## TL;DR
AI is learning to prove mathematical theorems -- from International Mathematical Olympiad geometry problems (AlphaGeometry) to formal proofs in Lean 4 (AlphaProof). The combination of LLM reasoning, reinforcement learning, and formal verification is creating AI systems that not only solve problems but produce human-verifiable, logically rigorous proofs.
## Core Explanation
Theorem proving approaches: (1) Natural language -- LLMs (Minerva, GPT-f) generate proof text in human-readable form. Flexible but unverifiable; (2) Formal -- proofs written in interactive theorem provers (Lean 4, Coq, Isabelle). Every step is machine-verified. The proof is a mathematical guarantee, not a probabilistic guess; (3) Neuro-symbolic -- AlphaGeometry combines a neural language model (generating auxiliary constructions) with a symbolic deduction engine (Deductive Database) that exhaustively applies geometry rules. The neural component suggests creative steps; the symbolic component verifies them. Key insight: formal mathematics is amenable to RL because proof states are fully observable and reward (proof complete or not) is clear.
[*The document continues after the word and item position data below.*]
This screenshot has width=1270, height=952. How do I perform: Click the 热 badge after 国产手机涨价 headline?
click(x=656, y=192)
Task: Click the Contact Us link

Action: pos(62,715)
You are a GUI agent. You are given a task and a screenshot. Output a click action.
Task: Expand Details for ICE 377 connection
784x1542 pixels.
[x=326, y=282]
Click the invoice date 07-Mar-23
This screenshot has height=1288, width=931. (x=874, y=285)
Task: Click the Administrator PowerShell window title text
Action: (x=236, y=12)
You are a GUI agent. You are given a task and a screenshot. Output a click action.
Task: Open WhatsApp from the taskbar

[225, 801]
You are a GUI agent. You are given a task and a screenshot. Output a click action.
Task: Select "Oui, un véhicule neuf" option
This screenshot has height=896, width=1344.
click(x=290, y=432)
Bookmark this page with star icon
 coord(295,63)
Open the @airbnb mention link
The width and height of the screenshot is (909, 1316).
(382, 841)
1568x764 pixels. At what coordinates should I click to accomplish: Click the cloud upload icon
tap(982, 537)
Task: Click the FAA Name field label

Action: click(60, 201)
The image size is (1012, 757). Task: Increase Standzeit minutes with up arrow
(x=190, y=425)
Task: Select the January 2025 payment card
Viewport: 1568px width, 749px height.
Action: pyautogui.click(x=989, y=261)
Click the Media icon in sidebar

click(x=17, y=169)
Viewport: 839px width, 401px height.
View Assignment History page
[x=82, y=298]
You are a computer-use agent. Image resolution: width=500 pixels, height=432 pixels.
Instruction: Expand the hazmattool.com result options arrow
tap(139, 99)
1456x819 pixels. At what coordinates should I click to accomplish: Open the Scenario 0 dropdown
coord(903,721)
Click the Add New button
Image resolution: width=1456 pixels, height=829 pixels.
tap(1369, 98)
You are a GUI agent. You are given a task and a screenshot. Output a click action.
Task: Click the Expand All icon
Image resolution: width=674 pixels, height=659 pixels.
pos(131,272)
AlphaProof uses RL to train a policy that selects proof tactics given the current proof state.
## Detailed Analysis
AlphaGeometry (Nature 2024): trained on 100M synthetic geometry theorems generated by randomly constructing points, lines, and circles with random intersections. The Deductive Database computes all derivable facts. Without the language model (pure symbolic): solves 10/30 IMO problems. With it: 25/30. AlphaProof (2025): three training stages -- pretrain on formal math corpus (Mathlib), fine-tune via supervised learning on human-written Lean proofs, RL via self-play where the model generates proof attempts and receives reward for successful proofs. Nature 2025 report notes it proved IMO-level problems spanning algebra, number theory, and combinatorics. LeanDojo, LLMLean, and COPRA provide the tooling. Key open problem: generating novel mathematical knowledge -- can AI discover new lemmas, definitions, or conjectures? Math libraries (Mathlib, 130K+ theorems) provide the training corpus.